Skills gaps that existed long before the pandemic are widening further as digitalisation becomes central to the rebuilding of our economies. Whereas retraining the workforce has typically been regarded by business leaders as a challenging and lengthy process, the pandemic has taught us that reimagining how we educate, recruit and even reinvent teams through reskilling is vital to building business resilience.
According to a PWC report, 72% of South African workers (compared to 60% of workers globally) are concerned about job loss due to automation. However, many respondents acknowledge that their digital skills have improved. 77% believe that they have adequate skills to cope in today’s workplace, and 94% of South African respondents say that they are constantly learning new skills to keep up with the changing technologies.
As the workplace continues to evolve, it is clear that employees in all industries will need to learn new skills that will allow them to think and work in new ways. With agility and speed, we should use this moment to completely reimagine the future of business and work entirely.
Rapid reskilling can help respond to changing priorities
We’ve learned during the pandemic that people are willing to learn new skills when presented with the opportunity. Take Sophiahemmet University in Sweden for instance, which equipped hundreds of airline, hospitality and travel employees – industries hit hardest by the crisis – with new skillsets via short, tailored courses. From basic medical knowledge, infectious disease control and hygiene practices, within a week participants were prepared to support national healthcare efforts. Many of those who re-trained have since decided to permanently remain in the healthcare industry. Driven by purpose and implemented with urgency, similar initiatives can be spun up not only to bridge today’s digital skills gaps and also to tackle global challenges such as climate change.
Speeding up and scaling processes digitally
Companies leveraging cloud computing have shown us what it means to be resilient in a time of crisis – enabling scalability, availability and accessibility of information from any location. Increased automation, AI, as well as forecasting models have helped companies such as within the retail industry to better predict and prepare for impacts on workforce availability during the pandemic. To make the most of these technologies, data literacy skills must be foundational to every role at every level of an organisation.

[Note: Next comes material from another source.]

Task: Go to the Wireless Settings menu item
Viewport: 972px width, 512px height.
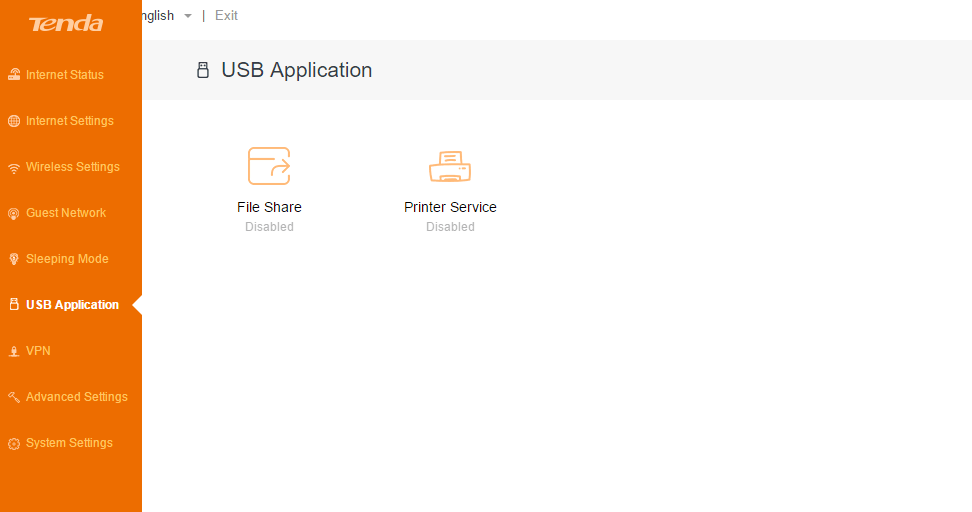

For inspiration, we can look at how, for example, large supermarkets have managed to recruit and train huge numbers of people quickly to keep their stores and distribution centres running. This required drastic changes to their employment and training processes, facilitating digital and bite-size learning and condensing the typical timeframe needed to help employees to stay safe and serve customers effectively.
Leading in an all-digital, work from anywhere world
Embedding resilience across an organisation requires leadership; sharing the same goals and values will build a much stronger and united workforce. As the world of work continues to change, the need for leadership and collaboration will remain constant. Whilst investing in hard skills will help us do our jobs better and keep companies competitive, we will rely more on soft skills to thrive both in the physical and digital workplace. In this regard our journey to retrain and reskill is never-ending. In a post-pandemic world, reskilling at speed and scale and leading with empathy will make our workplaces more agile and resilient than before.